Table of Contents

Workflow Conventions

This page documents the cross-cutting conventions that all devops-plugin agents follow. Understanding these conventions makes it easier to trace a YouTrack issue through the pipeline, interpret git history, and diagnose failures.

Branch naming

Feature branches follow the convention:

<type>/<issue-id>-<short-slug>

Examples:

Branch Type When to use
feat/COR-42-login-flow feat New feature
fix/COR-87-duplicate-webhook fix Bug fix
chore/COR-99-bump-deps chore Maintenance
docs/COR-1071-restructure-docs docs Documentation-only

Branches are created off main and deleted after merge.

Commit message format

All commits follow Conventional Commits:

<type>(<scope>): <subject>

<body — what changed and why>

Resolves COR-<N>
Co-Authored-By: Claude <noreply@anthropic.com>

The Co-Authored-By trailer is required on all AI-generated commits.

PR label flow

Labels drive handoffs between agents:

flowchart LR
    %% PR label state machine
    Open([PR opened])
    Ready[Label: Ready]
    NeedChanges[Label: Need Changes]
    Merged([Merged])

    Open -->|issue-resolver applies| Ready
    Ready -->|pr-reviewer approves| Merged
    Ready -->|pr-reviewer requests changes| NeedChanges
    NeedChanges -->|pr-resolver fixes| Ready
Label Applied by Means
Ready issue-resolver, pr-resolver PR is ready for review
Need Changes pr-reviewer Reviewer has requested changes

Issue routing

issue-resolver determines which specialist agent (if any) implements the change by walking a four-level priority chain:

  1. Lane field (deterministic): frontendblazor-frontend-coder, backendcsharp-backend-coder, designerui-designer, docsdoc-writer.
  2. Git Repo map (fallback when Lane is unset): docdoc-writer; dev-software-plugin, officialsite, manifest → self-implement.
  3. Keyword sniff (last resort): if issue summary/description contains mock, wireframe, or visual designui-designer.
  4. Self-implement (default): resolver implements the change directly.

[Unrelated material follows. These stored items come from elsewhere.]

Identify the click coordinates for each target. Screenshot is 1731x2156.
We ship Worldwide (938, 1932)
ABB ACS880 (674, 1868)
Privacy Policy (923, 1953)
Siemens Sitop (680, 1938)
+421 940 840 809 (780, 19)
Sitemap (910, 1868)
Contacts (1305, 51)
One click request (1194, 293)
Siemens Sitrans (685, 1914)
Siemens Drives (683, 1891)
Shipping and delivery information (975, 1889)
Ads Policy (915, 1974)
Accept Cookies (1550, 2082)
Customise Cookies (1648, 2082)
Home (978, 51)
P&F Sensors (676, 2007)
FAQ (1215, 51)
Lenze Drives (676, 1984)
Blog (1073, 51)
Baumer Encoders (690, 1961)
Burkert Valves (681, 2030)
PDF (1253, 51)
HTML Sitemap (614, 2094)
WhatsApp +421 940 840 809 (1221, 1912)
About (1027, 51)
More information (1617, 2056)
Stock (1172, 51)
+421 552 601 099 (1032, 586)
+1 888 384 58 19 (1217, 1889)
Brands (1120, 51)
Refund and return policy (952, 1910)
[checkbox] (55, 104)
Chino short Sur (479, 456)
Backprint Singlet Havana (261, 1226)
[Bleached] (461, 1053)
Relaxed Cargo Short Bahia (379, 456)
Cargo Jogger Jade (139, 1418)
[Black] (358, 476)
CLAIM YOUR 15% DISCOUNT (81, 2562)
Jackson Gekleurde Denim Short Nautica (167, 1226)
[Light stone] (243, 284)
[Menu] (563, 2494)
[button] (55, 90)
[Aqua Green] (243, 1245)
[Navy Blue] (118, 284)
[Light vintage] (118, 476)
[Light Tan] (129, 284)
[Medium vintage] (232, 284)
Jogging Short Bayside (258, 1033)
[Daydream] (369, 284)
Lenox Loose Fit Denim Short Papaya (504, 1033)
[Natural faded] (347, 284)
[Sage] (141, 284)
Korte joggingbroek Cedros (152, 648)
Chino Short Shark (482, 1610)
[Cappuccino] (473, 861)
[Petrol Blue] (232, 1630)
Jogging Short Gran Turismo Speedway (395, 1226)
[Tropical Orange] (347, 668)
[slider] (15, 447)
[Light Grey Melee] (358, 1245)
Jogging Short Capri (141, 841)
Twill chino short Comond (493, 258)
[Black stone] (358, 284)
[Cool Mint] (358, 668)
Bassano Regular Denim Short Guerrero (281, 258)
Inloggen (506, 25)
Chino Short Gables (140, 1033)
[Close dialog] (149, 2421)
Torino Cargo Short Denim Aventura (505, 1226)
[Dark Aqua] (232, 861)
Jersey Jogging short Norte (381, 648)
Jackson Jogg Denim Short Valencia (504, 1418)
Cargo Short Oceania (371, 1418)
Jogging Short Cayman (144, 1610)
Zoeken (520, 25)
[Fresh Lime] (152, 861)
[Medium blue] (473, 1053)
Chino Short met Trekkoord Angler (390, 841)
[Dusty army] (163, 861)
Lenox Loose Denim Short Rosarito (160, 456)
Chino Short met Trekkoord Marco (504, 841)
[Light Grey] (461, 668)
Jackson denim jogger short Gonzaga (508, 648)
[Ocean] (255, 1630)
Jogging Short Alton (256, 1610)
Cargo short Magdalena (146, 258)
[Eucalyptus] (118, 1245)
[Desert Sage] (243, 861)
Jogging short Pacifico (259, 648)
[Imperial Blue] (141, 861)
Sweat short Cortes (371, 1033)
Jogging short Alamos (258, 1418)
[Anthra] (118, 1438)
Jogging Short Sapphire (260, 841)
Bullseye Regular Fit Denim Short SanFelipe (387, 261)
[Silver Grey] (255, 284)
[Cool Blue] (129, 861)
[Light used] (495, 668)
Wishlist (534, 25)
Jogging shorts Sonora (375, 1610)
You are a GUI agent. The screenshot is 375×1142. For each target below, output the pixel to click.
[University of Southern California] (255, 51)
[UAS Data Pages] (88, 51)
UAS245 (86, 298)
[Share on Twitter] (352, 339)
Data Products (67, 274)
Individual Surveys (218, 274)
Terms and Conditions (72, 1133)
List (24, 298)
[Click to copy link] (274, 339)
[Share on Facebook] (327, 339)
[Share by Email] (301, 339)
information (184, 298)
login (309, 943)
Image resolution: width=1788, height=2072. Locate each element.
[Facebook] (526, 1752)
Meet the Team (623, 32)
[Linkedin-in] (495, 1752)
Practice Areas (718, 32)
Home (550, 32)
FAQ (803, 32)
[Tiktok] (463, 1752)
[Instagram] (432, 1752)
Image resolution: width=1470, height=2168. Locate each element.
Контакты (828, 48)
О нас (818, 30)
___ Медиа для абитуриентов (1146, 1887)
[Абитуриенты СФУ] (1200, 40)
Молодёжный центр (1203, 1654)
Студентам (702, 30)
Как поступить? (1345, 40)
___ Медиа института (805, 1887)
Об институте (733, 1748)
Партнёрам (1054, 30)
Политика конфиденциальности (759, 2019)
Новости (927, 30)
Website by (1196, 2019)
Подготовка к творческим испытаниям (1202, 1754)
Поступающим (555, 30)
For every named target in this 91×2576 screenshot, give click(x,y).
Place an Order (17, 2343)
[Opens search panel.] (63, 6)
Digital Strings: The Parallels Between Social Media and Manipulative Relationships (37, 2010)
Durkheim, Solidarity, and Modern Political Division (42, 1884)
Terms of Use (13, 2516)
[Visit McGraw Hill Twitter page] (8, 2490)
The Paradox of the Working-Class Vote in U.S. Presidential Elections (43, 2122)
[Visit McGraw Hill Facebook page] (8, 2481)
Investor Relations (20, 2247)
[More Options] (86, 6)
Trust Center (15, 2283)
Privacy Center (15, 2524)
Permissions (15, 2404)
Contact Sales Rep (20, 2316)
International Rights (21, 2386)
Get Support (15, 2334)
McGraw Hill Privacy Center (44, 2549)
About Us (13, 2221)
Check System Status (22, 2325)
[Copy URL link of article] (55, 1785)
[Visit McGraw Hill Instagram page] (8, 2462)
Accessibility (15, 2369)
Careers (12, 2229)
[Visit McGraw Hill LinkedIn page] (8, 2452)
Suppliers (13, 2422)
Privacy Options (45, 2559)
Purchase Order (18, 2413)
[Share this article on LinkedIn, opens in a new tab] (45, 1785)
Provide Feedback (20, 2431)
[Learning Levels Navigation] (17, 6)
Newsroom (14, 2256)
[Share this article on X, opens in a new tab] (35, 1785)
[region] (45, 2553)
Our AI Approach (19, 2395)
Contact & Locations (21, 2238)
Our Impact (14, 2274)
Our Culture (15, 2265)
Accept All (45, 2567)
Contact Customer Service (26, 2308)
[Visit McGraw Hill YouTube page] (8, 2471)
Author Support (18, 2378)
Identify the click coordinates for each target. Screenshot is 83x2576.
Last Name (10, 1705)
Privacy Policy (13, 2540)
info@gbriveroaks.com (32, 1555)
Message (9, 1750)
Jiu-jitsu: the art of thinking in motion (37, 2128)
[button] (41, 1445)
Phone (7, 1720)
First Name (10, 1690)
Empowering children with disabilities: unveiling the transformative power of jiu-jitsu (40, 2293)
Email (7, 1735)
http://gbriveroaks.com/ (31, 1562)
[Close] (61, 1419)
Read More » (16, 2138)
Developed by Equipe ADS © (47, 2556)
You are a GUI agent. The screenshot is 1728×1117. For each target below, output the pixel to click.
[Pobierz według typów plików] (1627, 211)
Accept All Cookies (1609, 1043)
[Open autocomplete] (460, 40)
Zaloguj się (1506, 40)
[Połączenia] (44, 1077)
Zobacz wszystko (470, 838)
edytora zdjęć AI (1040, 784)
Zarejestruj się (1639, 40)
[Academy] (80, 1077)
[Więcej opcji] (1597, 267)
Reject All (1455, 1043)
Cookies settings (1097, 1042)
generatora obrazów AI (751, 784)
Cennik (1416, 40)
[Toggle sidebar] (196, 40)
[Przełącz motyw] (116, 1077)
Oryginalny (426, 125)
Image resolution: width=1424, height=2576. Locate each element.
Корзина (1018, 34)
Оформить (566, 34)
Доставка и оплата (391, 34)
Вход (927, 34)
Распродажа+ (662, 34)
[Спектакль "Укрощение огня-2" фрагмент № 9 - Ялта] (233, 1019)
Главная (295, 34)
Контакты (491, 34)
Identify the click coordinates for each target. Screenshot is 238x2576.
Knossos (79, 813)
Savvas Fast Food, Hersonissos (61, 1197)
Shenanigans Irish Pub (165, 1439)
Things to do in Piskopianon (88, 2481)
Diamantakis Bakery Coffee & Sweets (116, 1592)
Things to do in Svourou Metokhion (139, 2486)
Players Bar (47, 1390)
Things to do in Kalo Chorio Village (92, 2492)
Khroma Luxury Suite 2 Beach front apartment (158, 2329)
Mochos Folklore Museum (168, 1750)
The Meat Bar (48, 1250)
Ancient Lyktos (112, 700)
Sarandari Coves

Monorepo guard: repos listed in KNOWN_MONOREPOS trigger a hard stop — the resolver posts a comment asking the planner to split the work into per-lane sub-issues.

YouTrack custom fields

Field Values Purpose
Stage To Do, In Progress, Done Pipeline progress
Assignee Claude_Code or a human user Signal for auto-pickup; unset when work begins
Git Repo repo name (e.g. doc, shop) Which repository the issue targets
Lane frontend, backend, designer, docs Forces routing to a specific specialist

Open Questions guard

If an issue description contains an ## Open Questions section with at least one non-empty bullet, issue-resolver blocks and exits without implementing anything. The convention is:

  1. Run issue-clarifier (manually invoked by the operator) to resolve questions via Discord.
  2. issue-clarifier folds answers back into the description and removes the section when all questions are resolved.
  3. Re-dispatch the issue.

Heartbeat notifications

All pipeline agents send Discord notifications at key milestones using the notify-discord skill:

  • Start: blue embed, status processing, elapsed 0s.
  • Periodic: one heartbeat per ~60s of wall-clock work; skipped if less than 60s since last one.
  • Completion: green embed (done) on success; red embed (failure) on error or block.

A failed notification must never block the workflow — agents log the error and continue.

Credential and authentication rules

Agents must never create scripts or commands to extract, read, or construct auth tokens (e.g. git credential fill, reading .gitconfig, parsing credential stores). For git operations, rely on the configured credential helper. For API operations, use MCP tools. If auth fails, stop and report the error.